So many tethers this week in my field.
I’ve been trying to decide how to apply the highest and best use of my skills. I have so many skills:
Producer
Director
Chef (recipe creator)
Excellent communicator
Fantastic on camera
Art director
Educator
Masterful coach
Coach trainer
It’s taken a long time to be able to write the list above. I found myself in non reciprocal relationships. This is the year I come back to the drawing table and relaunch my career.
Even though I can write the list of things I do well above, I still have this voice inside my head. You have one inside your head too.
I asked myself this week:
Am I encouraging myself?
Am I shaming myself?
Am I blaming myself?
I’m mostly shaming myself and blaming myself for not being (good) enough.

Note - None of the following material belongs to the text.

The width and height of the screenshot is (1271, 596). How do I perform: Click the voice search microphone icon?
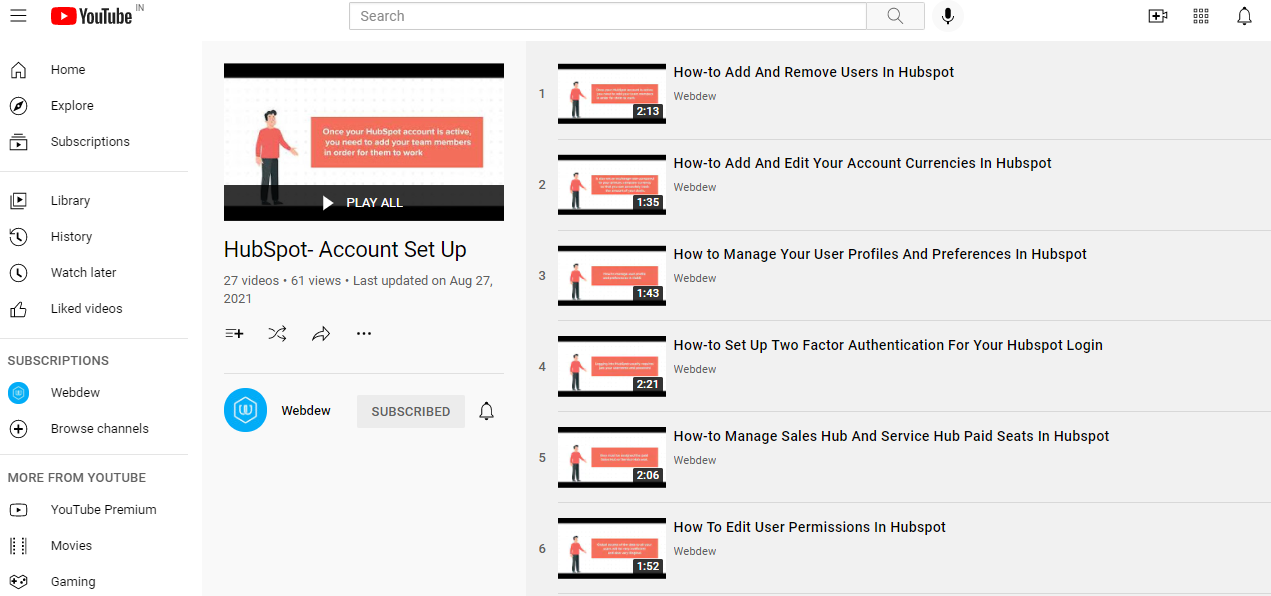coord(947,16)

This week I’m challenging myself, and I am encouraging you to challenge yourself to navigate through the space of the unknown through y/our awareness of of this inner dialog.
Awareness is the first step on our path to self actualization.

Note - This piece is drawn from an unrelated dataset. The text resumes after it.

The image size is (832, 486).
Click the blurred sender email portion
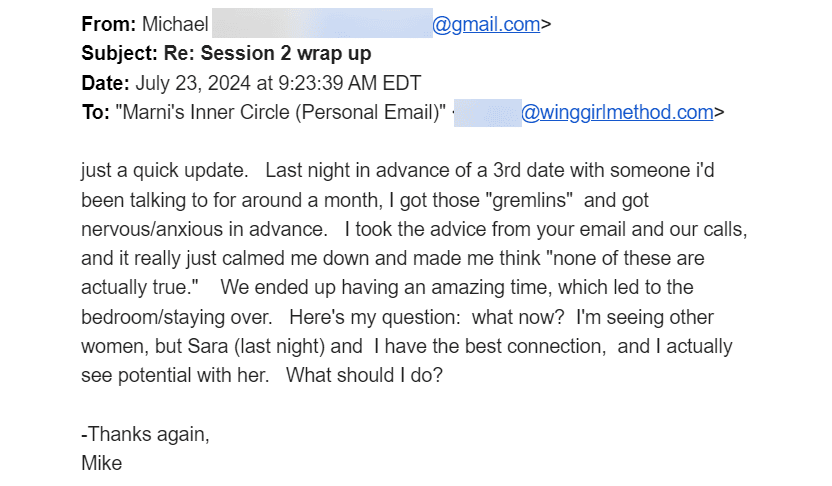[322, 23]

The language and energy of this inner dialog is so ubiquitous we often do not see it easily or clearly.
But we can.
We are capable of seeing it and it is a key inside of our ability to change this dialog. Changing this dialog is the determinant of our success and failure, it is the foundation of our happiness and all of our relationships stemming from the relationship inside our minds and hearts.
We see it (the dialog), then we go on automatic and keep up the bullying act, or we change it.
Of course we want to change it. That’s the right answer. Of course, who wants to be a bully?
But who are we without it?
How do we move forward without it?
I say this as my experience and I say this as the experience of hundreds of high performing clients I have coached over the years.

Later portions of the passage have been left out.